(Items from a data source)
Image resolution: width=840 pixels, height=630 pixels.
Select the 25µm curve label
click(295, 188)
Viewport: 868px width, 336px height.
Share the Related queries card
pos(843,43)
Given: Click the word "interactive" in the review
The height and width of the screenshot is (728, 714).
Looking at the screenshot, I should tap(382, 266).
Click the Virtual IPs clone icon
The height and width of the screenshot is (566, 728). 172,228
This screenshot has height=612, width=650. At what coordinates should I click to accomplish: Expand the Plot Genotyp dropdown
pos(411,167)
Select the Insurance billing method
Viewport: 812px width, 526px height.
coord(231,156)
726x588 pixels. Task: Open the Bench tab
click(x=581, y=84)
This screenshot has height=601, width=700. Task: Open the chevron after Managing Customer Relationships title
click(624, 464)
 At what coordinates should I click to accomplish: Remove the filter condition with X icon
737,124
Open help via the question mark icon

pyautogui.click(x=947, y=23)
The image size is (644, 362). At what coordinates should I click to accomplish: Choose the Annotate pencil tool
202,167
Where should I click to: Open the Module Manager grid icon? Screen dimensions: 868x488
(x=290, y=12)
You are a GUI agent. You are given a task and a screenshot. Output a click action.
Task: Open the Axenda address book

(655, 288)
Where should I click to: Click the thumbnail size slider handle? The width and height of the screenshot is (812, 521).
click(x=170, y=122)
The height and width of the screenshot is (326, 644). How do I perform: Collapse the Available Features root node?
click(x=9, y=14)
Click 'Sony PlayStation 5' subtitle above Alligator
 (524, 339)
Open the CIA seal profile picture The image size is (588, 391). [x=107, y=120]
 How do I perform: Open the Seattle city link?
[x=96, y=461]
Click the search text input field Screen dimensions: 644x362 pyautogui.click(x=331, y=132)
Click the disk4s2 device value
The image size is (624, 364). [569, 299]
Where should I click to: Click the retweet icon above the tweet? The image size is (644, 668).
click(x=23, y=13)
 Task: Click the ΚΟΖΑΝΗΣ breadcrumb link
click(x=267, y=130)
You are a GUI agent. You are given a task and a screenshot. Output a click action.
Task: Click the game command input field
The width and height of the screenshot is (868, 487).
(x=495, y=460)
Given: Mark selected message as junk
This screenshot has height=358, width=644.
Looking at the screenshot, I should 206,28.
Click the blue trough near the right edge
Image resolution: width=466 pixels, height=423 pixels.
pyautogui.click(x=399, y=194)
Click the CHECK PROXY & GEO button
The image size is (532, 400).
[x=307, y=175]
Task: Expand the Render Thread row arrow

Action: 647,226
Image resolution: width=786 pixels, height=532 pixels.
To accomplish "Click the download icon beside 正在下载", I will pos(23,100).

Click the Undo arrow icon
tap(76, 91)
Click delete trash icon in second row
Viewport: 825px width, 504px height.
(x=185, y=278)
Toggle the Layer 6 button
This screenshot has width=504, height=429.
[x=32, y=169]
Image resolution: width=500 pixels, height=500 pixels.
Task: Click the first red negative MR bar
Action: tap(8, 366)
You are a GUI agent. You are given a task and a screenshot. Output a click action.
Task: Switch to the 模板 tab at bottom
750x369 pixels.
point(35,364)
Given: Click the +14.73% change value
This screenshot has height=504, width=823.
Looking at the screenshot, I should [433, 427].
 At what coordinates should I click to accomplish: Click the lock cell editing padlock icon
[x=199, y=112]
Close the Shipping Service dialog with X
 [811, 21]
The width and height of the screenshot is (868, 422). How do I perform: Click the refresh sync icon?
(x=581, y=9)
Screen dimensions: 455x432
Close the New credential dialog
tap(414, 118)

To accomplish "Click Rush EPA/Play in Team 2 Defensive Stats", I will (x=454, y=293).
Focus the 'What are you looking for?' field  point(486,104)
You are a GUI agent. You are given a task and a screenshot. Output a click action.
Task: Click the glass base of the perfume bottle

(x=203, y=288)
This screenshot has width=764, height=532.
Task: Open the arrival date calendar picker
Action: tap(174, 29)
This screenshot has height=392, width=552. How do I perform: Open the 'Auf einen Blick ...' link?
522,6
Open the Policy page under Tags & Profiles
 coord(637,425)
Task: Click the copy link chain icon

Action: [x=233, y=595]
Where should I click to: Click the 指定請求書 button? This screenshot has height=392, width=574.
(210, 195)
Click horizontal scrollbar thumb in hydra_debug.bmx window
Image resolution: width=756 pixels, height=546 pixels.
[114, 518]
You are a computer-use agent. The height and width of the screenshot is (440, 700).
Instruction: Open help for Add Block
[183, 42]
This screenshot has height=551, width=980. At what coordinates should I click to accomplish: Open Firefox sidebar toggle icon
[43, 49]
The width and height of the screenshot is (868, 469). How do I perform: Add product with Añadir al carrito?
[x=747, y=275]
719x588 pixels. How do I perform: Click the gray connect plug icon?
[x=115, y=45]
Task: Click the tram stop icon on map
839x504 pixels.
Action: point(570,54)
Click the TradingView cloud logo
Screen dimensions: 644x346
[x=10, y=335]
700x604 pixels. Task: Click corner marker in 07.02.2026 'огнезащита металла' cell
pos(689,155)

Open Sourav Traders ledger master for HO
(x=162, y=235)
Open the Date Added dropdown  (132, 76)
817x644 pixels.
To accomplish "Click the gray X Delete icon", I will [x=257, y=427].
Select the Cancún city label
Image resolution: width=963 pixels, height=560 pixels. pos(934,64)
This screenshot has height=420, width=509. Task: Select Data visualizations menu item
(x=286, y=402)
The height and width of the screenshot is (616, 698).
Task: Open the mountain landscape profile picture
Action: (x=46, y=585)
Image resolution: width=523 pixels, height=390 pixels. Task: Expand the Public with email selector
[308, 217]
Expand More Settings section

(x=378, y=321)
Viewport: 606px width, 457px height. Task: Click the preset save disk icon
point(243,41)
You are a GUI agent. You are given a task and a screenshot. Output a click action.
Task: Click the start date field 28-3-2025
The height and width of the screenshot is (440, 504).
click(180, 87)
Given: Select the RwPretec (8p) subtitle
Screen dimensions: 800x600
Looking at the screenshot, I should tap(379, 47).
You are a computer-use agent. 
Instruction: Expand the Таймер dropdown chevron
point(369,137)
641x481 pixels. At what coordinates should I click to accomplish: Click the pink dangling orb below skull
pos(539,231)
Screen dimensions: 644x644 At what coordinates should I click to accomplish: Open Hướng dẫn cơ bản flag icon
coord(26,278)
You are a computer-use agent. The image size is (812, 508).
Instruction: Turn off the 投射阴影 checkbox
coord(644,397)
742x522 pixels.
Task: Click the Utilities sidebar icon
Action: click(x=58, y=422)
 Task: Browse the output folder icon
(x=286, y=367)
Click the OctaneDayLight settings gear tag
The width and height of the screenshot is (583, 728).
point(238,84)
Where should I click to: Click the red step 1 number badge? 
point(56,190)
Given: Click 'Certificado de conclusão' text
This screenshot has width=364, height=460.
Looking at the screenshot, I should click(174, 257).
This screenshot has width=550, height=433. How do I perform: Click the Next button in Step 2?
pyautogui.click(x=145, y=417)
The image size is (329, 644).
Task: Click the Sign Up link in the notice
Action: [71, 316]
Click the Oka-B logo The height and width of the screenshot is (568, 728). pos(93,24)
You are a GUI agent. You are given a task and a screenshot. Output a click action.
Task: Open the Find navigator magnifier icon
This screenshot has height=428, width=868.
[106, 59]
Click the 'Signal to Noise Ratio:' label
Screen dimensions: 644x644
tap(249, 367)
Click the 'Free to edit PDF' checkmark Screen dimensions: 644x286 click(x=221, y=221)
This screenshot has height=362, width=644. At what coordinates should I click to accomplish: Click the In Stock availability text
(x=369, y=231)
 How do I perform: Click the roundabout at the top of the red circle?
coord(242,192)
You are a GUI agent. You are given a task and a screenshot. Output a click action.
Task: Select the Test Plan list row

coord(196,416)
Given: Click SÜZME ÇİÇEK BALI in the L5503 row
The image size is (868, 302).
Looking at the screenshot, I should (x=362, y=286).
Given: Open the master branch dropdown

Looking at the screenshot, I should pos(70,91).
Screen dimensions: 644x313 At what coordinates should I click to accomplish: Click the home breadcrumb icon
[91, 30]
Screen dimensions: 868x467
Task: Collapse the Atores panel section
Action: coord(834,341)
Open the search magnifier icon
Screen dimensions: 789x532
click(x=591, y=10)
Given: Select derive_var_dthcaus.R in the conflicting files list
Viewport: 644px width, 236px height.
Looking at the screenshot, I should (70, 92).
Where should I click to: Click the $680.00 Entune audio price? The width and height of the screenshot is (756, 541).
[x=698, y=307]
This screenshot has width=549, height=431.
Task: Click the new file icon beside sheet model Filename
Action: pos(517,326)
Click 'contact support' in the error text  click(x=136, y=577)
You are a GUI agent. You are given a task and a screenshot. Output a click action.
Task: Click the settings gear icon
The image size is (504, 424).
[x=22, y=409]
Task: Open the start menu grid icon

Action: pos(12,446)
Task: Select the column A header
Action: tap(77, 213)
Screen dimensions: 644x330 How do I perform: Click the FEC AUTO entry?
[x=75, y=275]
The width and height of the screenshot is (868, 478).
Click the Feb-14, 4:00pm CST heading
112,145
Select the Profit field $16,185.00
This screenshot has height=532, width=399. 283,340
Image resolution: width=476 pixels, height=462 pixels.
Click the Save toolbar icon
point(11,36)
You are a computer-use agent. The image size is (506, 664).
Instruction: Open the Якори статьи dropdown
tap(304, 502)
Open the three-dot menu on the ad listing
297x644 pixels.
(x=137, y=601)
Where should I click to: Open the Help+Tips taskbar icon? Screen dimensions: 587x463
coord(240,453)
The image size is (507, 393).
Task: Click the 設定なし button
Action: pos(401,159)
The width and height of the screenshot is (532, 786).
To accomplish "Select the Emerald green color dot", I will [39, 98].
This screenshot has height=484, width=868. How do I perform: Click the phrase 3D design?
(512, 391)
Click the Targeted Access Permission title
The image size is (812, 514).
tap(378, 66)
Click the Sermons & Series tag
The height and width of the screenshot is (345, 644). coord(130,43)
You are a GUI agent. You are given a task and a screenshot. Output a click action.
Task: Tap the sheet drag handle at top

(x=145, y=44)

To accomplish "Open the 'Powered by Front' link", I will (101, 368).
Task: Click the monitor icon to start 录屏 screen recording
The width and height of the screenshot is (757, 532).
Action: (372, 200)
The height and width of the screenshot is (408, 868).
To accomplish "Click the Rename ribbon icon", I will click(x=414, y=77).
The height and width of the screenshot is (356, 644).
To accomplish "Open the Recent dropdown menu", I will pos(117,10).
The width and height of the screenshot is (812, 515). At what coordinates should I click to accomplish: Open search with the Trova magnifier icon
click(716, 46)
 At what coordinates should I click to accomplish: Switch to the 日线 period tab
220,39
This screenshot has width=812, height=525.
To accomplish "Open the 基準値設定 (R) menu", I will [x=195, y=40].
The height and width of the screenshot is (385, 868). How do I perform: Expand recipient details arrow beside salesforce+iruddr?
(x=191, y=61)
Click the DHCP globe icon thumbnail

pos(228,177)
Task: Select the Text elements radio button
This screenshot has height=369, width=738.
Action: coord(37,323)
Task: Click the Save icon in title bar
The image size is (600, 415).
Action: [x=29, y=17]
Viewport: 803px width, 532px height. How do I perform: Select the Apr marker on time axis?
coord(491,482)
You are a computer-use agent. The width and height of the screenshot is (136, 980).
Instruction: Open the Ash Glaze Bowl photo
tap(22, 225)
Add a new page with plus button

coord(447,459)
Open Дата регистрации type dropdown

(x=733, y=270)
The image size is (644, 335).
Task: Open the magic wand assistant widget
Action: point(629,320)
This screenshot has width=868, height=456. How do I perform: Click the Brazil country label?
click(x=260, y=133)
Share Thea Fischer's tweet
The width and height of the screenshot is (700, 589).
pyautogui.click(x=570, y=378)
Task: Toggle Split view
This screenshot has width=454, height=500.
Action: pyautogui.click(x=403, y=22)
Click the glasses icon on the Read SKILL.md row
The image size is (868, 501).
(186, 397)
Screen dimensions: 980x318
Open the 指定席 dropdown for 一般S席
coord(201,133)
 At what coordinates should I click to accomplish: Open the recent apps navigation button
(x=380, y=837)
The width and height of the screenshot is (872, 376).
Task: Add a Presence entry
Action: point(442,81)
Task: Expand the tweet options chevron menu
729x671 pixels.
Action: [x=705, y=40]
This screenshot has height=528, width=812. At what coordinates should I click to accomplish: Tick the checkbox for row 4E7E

EXERCISE PROMPT: What you return should be exactly the lines above, starting at the one with "Instruction: Open the Якори статьи dropdown" and ending at the one with "The height and width of the screenshot is (408, 868).", and nothing else.

SOLUTION TO THIS PROBLEM:
Instruction: Open the Якори статьи dropdown
tap(304, 502)
Open the three-dot menu on the ad listing
297x644 pixels.
(x=137, y=601)
Where should I click to: Open the Help+Tips taskbar icon? Screen dimensions: 587x463
coord(240,453)
The image size is (507, 393).
Task: Click the 設定なし button
Action: pos(401,159)
The width and height of the screenshot is (532, 786).
To accomplish "Select the Emerald green color dot", I will [39, 98].
This screenshot has height=484, width=868. How do I perform: Click the phrase 3D design?
(512, 391)
Click the Targeted Access Permission title
The image size is (812, 514).
tap(378, 66)
Click the Sermons & Series tag
The height and width of the screenshot is (345, 644). coord(130,43)
You are a GUI agent. You are given a task and a screenshot. Output a click action.
Task: Tap the sheet drag handle at top

(x=145, y=44)

To accomplish "Open the 'Powered by Front' link", I will (101, 368).
Task: Click the monitor icon to start 录屏 screen recording
The width and height of the screenshot is (757, 532).
Action: (372, 200)
The height and width of the screenshot is (408, 868).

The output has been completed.